Il pesce dimenticato a Viareggio –per due fine settimana, il 27-28 novembre e il 4-5 dicembre 2004– con uno speciale protagonista, il cacciucco


Sarà presentato in assoluta anteprima, nei locali dello storico Principe di Piemonte (appena restaurato e riportato all’antico splendore) il Cacciucco di Viareggio con pesce dimenticato, rielaborazione del tradizionale piatto della cucina locale – da sempre in concorrenza con quello di Livorno – realizzato solo con le specie ittiche meno conosciute, ma presenti nelle reti dei pescatori viareggini.
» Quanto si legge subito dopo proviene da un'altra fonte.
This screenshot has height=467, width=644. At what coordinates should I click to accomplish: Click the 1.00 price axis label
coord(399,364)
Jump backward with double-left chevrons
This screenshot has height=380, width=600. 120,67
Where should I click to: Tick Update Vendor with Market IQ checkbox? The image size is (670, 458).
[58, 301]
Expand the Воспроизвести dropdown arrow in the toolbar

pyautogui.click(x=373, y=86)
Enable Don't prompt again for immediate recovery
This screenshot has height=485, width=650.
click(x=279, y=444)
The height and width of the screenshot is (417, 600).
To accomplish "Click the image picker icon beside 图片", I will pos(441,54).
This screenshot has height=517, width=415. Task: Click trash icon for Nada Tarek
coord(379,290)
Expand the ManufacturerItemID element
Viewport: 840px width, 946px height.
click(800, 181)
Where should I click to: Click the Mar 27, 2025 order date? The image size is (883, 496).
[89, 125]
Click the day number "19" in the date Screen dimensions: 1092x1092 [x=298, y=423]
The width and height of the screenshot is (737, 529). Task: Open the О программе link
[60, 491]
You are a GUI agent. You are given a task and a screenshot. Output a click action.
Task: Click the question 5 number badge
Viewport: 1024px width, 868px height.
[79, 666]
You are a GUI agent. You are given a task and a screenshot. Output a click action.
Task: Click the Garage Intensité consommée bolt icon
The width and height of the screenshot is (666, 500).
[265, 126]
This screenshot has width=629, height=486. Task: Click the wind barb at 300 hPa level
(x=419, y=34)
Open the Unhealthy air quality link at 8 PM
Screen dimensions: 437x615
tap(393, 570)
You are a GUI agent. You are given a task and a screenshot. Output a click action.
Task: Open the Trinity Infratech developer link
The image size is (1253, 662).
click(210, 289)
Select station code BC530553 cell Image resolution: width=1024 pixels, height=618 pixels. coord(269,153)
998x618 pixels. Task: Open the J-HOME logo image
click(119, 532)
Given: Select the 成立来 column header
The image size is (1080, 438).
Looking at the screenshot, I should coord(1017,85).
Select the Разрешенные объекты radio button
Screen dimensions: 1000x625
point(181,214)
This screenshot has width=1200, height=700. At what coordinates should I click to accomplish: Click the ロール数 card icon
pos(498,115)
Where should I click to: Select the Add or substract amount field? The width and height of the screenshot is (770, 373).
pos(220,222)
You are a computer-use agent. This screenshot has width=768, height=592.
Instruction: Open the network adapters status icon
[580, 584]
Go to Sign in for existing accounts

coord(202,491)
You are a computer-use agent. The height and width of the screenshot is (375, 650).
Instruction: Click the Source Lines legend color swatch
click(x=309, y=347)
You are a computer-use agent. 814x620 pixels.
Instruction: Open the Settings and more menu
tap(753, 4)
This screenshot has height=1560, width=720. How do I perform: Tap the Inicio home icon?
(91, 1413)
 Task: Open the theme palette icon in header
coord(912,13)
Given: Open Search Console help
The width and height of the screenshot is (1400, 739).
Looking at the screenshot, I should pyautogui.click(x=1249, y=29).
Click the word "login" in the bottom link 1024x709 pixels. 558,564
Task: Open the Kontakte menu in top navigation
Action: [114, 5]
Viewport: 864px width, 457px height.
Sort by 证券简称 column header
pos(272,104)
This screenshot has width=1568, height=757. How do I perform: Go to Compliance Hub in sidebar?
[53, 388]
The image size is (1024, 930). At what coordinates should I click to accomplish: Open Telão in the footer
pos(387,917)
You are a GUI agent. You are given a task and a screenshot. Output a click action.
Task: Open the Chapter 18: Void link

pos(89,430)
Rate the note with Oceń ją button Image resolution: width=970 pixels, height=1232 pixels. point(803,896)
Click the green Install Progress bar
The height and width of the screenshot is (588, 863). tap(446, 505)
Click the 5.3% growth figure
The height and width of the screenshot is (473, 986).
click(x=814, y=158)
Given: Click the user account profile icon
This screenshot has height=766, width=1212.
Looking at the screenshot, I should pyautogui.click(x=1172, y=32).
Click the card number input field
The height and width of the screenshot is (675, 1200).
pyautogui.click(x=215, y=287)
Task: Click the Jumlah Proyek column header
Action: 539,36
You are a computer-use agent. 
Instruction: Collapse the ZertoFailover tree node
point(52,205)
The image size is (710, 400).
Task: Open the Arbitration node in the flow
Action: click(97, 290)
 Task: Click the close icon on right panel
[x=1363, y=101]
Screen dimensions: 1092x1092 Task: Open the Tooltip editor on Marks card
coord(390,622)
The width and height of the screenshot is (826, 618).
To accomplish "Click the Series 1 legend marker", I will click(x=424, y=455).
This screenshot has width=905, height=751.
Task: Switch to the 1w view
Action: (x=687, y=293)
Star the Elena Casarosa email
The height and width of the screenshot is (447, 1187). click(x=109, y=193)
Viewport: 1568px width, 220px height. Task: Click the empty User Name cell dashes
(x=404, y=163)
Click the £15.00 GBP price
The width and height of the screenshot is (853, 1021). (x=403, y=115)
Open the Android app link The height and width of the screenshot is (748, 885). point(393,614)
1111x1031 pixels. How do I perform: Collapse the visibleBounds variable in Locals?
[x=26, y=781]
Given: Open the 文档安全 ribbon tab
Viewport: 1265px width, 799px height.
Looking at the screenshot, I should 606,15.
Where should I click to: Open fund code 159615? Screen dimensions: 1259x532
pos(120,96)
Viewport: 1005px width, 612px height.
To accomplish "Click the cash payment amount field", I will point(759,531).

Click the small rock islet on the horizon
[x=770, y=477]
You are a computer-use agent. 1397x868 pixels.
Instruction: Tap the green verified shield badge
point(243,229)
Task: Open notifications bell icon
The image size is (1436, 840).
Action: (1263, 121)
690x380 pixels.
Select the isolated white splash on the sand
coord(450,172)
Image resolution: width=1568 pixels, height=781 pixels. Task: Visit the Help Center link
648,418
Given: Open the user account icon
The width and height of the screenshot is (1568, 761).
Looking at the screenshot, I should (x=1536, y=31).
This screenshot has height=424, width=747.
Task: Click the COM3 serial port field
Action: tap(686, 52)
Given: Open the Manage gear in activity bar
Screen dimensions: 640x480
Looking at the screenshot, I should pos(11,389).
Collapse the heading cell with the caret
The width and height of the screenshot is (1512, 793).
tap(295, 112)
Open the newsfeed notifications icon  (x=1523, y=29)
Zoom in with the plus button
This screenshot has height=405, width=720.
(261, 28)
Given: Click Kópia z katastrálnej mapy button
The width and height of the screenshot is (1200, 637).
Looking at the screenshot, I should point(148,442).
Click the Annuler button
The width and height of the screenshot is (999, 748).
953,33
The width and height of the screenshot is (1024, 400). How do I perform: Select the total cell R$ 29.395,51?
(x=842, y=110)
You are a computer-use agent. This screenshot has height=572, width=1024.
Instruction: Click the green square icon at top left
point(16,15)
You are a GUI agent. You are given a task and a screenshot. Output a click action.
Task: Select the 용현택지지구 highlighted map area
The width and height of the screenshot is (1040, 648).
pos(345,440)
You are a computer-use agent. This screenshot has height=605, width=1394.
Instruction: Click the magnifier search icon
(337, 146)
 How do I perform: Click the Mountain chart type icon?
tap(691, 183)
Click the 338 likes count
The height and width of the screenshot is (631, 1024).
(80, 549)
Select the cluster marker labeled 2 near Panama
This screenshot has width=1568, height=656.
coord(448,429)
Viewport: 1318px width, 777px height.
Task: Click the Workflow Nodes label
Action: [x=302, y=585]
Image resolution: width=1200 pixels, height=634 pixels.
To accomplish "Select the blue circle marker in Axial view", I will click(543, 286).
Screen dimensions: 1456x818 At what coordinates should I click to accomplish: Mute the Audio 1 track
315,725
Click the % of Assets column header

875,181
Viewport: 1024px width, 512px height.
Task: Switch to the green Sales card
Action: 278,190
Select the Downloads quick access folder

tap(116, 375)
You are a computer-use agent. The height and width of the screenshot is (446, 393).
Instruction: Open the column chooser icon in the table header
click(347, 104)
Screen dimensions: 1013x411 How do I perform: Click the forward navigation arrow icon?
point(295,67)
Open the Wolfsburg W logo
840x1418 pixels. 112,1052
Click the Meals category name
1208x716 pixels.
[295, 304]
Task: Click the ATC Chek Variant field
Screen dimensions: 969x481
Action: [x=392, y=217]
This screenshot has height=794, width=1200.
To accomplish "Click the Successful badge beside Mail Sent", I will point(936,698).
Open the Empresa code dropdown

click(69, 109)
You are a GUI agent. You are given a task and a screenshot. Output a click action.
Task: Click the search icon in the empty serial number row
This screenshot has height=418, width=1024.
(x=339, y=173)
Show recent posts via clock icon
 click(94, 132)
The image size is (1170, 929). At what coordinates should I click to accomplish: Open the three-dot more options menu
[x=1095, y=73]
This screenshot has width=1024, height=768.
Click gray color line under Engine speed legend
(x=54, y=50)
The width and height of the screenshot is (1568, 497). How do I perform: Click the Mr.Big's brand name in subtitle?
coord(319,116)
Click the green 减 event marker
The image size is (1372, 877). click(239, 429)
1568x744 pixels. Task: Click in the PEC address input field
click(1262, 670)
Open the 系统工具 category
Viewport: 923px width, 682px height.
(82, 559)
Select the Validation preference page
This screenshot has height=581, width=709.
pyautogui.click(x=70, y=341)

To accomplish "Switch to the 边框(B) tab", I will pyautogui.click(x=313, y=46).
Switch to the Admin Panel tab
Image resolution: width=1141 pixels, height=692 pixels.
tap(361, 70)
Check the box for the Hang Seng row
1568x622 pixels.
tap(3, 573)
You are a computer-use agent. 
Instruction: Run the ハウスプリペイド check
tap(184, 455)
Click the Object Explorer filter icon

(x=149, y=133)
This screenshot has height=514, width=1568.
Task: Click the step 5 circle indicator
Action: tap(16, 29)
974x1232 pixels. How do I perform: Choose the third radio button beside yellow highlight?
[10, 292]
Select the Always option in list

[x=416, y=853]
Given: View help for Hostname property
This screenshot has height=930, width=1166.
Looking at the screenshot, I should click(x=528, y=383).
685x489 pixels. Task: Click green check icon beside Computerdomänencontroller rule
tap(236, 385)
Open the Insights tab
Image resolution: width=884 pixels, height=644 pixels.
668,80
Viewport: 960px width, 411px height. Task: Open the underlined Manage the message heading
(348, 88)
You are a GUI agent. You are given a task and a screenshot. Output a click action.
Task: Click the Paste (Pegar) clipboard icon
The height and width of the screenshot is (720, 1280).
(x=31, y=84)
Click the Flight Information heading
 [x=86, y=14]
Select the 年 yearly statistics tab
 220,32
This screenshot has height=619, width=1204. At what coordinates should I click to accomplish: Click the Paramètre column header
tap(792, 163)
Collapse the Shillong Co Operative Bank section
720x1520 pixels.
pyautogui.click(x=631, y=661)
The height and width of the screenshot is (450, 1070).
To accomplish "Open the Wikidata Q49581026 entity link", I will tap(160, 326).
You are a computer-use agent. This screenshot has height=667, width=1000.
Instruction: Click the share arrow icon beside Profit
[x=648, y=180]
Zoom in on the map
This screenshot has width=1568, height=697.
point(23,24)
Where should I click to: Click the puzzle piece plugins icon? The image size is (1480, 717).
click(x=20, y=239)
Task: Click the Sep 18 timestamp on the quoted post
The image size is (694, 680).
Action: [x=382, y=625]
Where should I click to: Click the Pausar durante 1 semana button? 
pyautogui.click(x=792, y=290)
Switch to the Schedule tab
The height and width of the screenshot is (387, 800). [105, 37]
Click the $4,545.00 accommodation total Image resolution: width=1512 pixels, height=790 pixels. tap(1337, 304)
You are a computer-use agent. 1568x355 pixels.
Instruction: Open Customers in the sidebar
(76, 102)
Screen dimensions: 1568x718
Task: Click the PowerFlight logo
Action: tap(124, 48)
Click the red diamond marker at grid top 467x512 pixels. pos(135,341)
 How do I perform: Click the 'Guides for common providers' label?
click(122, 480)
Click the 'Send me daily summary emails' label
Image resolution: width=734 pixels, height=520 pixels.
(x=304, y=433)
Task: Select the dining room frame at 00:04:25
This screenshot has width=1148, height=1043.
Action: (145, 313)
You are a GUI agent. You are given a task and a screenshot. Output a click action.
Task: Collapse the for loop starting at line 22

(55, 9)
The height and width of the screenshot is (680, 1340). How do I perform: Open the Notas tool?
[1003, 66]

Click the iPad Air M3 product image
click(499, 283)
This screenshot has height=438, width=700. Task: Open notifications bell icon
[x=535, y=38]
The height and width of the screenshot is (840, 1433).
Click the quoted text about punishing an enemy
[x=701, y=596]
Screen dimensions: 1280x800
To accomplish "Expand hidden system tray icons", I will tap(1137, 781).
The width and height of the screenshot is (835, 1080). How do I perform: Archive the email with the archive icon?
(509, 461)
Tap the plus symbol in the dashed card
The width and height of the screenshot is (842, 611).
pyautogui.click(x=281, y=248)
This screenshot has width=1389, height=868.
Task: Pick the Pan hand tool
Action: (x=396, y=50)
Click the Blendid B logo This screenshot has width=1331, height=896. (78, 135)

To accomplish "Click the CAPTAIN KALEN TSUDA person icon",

Per l’occasione saranno realizzati anche appuntamenti al pubblico nei ristoranti viareggini, con offerta di uno speciale menu antipasto + cacciucco di Viareggio con pesce dimenticato al prezzo speciale di 25 euro.

La ricetta del Cacciucco di Viareggio con pesce dimenticato – elaborata dallo chef Amelio Fantoni – vuole recuperare lo spirito originario di questo storico piatto, utilizzando le specie ittiche meno conosciute, pescate nel mare della Versilia e nelle stagioni in cui ciascun pesce esprime il meglio di sé, a garanzia della freschezza del pesce, della pienezza dei sapori, e dei costi più contenuti.

Ma intende altresì sfatare la leggenda della difficoltà e della lunga preparazione del cacciucco, con una ricetta semplice e dalla durata di 30 minuti, che consenta veramente a tutti di cimentarsi con questo piatto, e punta, infine, ad introdurre una nuova ritualità del cacciucco, non più da servire nel piatto come zuppa indistinta di sapori, ma da assaporare in compagnia, con una gran zuppiera al centro della tavola, da cui pescare, è proprio il caso di dirlo, pesce a pesce, e gustare in maniera piena i sapori di ciascuna specie.

Quello del pesce dimenticato è uno straordinario patrimonio ittico (su 550 specie ittiche presenti nei nostri mari, solo una sessantina sono commercializzate) che oggi viene semplicemente ributtato in mare dai pescatori perché privo di qualunque valore commerciale: migliaia di tonnellate di pesci (morti), che vanno a fare da cibo ad altri pesci., con un’incalcolabile perdita di reddito per i pescatori, e con la perdita di uno straordinario patrimonio di sapori per tutti noi.

I mari italiani offrono molto più di quanto offra il mercato, perché delle centinaia di specie di pesce presenti nelle nostre acque, sono soltanto poche decine quelle conosciute dai consumatori e commercializzate con regolarità. Molte di queste specie - gran parte delle quali vengono annoverate fra i prodotti tipici di un’area di pesca o di una zona più ampia - non hanno più mercato o lo stanno via via perdendo, tanto che questo immenso patrimonio ittico rischia di essere dimenticato e scomparire.

Tutti questi pesci rappresentavano infatti, fino a qualche decennio fa, l’alimentazione quotidiana dei pescatori e delle loro famiglie, tanto è vero che esistono moltissime ricette tradizionali.

Far conoscere il pesce dimenticato significa tante cose: bisogna conoscere il pesce, sapere come pulirlo, come cucinarlo, come presentarlo al pubblico fin dal momento in cui se ne scrive il nome sul menu. Per fare tutto questo non è sufficiente la professionalità, ci vuole anche una grande passione per il mare e la pesca. A sottolineare l’importanza di questo settore quando si parla di pesce, basta un dato: il consumo pro-capite dei prodotti del mare passa per il 66% attraverso i canali della ristorazione della penisola.